The present invention generally relates to network communications and data transfer, and in particular, it concerns cyber security validation and enhancement of network perimeter services and appliances protection level, for the downstream targets and services being protected.

Web Application attacks, Distributed denial of service (DDoS) attacks, application service attacks, phishing attacks, web scraping attacks, malware attacks, and other cyber-attacks originating from the internet, are a major threat to financial institutions (e.g., banks, Forex trading, stock exchanges), large e-commerce sites (auctions, gaming, gambling), hospitals, cloud infrastructure, governmental sites, ISP infrastructure, national infrastructure, and other organizations. Such attacks can exfiltrate data, embed malware, deface, take down, or otherwise hack into stock exchanges, banks, governments, voting sites, insurance companies, NGO's, as well as other critical online infrastructure. Many organizations are increasing their investments into mitigating the spectrum of cyber attacks originating on the internet.

Conventional testing systems and methodologies, especially those for realistic web application testing or DDoS, are disruptive to the IT infrastructure or services of the organization targeted for the test simulation. As a result, vendors try to roll back various aspects of testing, and because of this fact they mainly rely on responses for vulnerability identification from the end application or service itself, false positives from current testing methods become a major issue, leaving additional, in many times avoidable professional services work to validate each vulnerability identified. This makes the remediation process significantly more time consuming and resource intense. Another aspect, in many cyber security checks there is a requirement to have system downtime (or expectation thereof) to perform certain cyber checks (Pentesting, DDoS testing, aggressive vulnerability scanning, Brute force attacks. Web application attacks etc.). This maintenance time always leads to a lack of security coverage, since approving such downtime is very difficult in enterprises, so testing scope has to be severely limited. Accordingly, vendors have weakened and or reduced the types or intensity of their checks to get more coverage, which normally results in inconclusive assessments, assessments not being done at all, or in some cases, assessments being done incorrectly.

Most organizations are heavily reliant on their cyber security posture being maintained through intermediary security mitigation services upstream to the target application or service.
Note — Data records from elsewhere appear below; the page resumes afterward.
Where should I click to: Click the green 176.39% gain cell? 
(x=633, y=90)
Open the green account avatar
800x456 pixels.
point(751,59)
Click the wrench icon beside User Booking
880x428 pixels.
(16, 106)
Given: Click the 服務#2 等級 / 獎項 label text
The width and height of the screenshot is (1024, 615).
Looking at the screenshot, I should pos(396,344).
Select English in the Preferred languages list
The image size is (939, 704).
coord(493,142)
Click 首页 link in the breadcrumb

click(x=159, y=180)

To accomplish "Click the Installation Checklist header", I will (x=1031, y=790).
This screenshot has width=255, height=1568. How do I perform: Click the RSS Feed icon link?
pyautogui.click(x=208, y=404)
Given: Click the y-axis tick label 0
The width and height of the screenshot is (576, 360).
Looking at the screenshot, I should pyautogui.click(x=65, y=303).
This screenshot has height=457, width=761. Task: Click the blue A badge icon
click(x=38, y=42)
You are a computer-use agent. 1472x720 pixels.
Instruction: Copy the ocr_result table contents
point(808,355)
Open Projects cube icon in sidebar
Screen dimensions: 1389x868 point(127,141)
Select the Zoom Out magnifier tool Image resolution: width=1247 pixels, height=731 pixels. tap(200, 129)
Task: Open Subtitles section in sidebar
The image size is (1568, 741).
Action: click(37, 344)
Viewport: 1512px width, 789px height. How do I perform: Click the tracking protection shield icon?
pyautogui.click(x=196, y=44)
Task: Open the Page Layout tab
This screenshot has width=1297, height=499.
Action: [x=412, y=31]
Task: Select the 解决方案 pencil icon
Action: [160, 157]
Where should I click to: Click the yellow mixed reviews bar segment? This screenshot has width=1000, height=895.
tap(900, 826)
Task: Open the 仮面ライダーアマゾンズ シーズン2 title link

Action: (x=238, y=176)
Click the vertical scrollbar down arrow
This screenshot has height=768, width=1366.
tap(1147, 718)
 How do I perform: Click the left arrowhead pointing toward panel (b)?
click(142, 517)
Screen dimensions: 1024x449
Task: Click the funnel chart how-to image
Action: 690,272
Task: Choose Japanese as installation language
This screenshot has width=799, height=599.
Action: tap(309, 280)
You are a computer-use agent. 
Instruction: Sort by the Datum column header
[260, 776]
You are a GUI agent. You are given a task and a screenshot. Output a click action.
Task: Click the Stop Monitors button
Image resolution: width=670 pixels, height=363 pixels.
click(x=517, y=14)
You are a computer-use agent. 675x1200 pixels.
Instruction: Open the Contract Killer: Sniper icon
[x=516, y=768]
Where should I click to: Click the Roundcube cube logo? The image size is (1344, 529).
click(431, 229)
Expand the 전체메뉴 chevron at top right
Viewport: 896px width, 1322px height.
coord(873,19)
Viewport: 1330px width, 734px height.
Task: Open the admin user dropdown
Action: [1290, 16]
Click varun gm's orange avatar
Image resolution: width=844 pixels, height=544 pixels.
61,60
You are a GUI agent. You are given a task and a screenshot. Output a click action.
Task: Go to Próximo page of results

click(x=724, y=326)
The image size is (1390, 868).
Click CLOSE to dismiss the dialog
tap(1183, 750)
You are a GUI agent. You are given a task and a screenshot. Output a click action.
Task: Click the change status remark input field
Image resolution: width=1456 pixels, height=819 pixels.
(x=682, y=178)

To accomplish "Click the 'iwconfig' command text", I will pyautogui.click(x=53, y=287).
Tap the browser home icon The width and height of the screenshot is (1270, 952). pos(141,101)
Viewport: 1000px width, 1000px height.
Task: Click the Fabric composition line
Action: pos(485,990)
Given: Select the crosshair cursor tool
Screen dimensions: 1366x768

These security services may include cloud security services or other security appliances, designed to mitigate cyber threats originating from the internet, prior to reaching the intended production target, on the internal network or targeted service. Security simulations are being done against the services or applications in a production environment where possible, or in a staging environment in cases where service availability on a production environment may be an issue, or where service availability may be put at risk. Another issue facing organizations, having multiple entry points, and multiple upstream security providers they rely on. Organizations have little to no way at all to validate when perimeter security services are required to act together, and function for their protected environment when an attack is split between multiple upstream security providers, e.g., a multi-homed or multi-path environment. Sometimes it is difficult to assess the end target service automatically, for a particular cyber-attack correctly without starting to risk downtime, this is a contributing factor in being unable to ensure all mitigation systems deployed are working automatically and reliably, which inevitably, may lead to a major cyber attack being successful against the organization relying on those mitigation systems.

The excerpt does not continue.